Texte : Anna et Mathilde / Illustrations : Artura Bandini

1 : « Quézac : La Lozère dans votre verre », Couleurs Lozère, été 2010, p.17.

2 : « Chercher l’eau en vain », Anna et Mathilde, L’Empaillé n°9, mai 2023.

3 : « Das Geschäft mit dem Durst. Wem gehört das Wasser? », Frontal 21, ZDF, 8/05/18.

4 : Voir notamment la très bonne couverture de Reporterre à ce sujet, comme par exemple « À Vittel, Nestlé contrôle l’eau, la politique et les esprits », 9/05/19.

5 : Pierre Papillaud, dont la fortune a été estimée par Forbes à 1,2 milliard de dollars en 2016, est connu pour un management alternant paternalisme et humiliations, ayant poussé au moins un de ses salarié·es à une tentative de suicide.

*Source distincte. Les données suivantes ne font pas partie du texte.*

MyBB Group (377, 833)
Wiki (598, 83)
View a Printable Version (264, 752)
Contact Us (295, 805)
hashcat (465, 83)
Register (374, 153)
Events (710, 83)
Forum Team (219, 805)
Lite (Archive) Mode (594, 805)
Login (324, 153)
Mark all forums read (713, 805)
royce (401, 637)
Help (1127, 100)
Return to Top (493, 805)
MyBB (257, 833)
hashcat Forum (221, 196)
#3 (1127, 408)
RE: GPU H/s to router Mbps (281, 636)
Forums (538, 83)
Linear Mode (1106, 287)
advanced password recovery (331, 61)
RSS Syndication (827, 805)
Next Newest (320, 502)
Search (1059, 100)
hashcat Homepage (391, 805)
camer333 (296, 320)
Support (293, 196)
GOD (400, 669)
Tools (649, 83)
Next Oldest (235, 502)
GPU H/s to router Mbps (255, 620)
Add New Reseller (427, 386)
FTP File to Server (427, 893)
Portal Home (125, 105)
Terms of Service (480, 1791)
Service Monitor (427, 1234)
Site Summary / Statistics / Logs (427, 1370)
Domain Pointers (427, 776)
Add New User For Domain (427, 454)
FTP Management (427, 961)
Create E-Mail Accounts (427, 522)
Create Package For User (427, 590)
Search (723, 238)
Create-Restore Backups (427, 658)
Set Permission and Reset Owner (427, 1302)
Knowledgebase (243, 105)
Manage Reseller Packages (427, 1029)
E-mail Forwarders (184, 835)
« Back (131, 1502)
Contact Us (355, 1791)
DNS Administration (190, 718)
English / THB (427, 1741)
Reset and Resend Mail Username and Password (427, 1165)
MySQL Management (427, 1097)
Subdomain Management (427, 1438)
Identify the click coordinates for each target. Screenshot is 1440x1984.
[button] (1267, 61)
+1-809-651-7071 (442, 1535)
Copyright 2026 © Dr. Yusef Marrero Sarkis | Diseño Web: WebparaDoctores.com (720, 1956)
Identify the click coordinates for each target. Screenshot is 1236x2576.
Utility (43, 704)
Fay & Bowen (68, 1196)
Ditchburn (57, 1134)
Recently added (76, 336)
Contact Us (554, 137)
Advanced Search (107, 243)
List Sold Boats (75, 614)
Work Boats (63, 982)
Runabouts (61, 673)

6 : À noter les enquêtes du journal indépendant Médiacités : « Soupçons de fraude : St‐Yorre, Vichy Célestins et Châteldon en eaux troubles », 01/11/2022 ; « Cristaline, St‐Yorre, Rozana : pollution et irrégularités en série dans les usines du groupe Alma », 19/12/22.

7 : D’après l’Anses, l’eau du robinet convient pour les biberons, et rien ne semble donc justifier cette publicité gratuite des hôpitaux publics à une entreprise privée. « Biberon : comment le préparer et le conserver ? Utilisation des préparations en poudre pour nourrissons », Anses, 17/01/13.

8 : Dès l’annonce de la vente, il a été proposé aux salarié·es de Quézac de se faire muter à l’usine Perrier. Un petit nombre a fait ce choix-là.

9 : Pour autant, l’ère du plastique est loin d’être finie : la consommation des pays riches continue d’augmenter, et les bouteilles sont les déchets plastiques les plus courants dans les rivières européennes. Les dégâts sur les écosystèmes commencent à être mieux documentés, tout comme les risques pour la santé des micro-particules et des additifs comme le Bisphénol A.

10 : « Comment l’eau béarnaise Ogeu veut conquérir le monde », Sud Ouest, 11/01/17.

11 : « Crise de l’eau : vague de licenciements à Vittel », Reporterre, 17/05/23.

12 : Le week-end, l’usine ne fonctionne pas, mais pour éviter le développement de bactéries, de l’eau est tout de même pompée et circule dans les tuyaux.

13 : « À Mayotte, des coupures d’eau deux jours sur trois, la sécheresse est-elle la seule coupable ? », Le HuffPost, 22/09/23.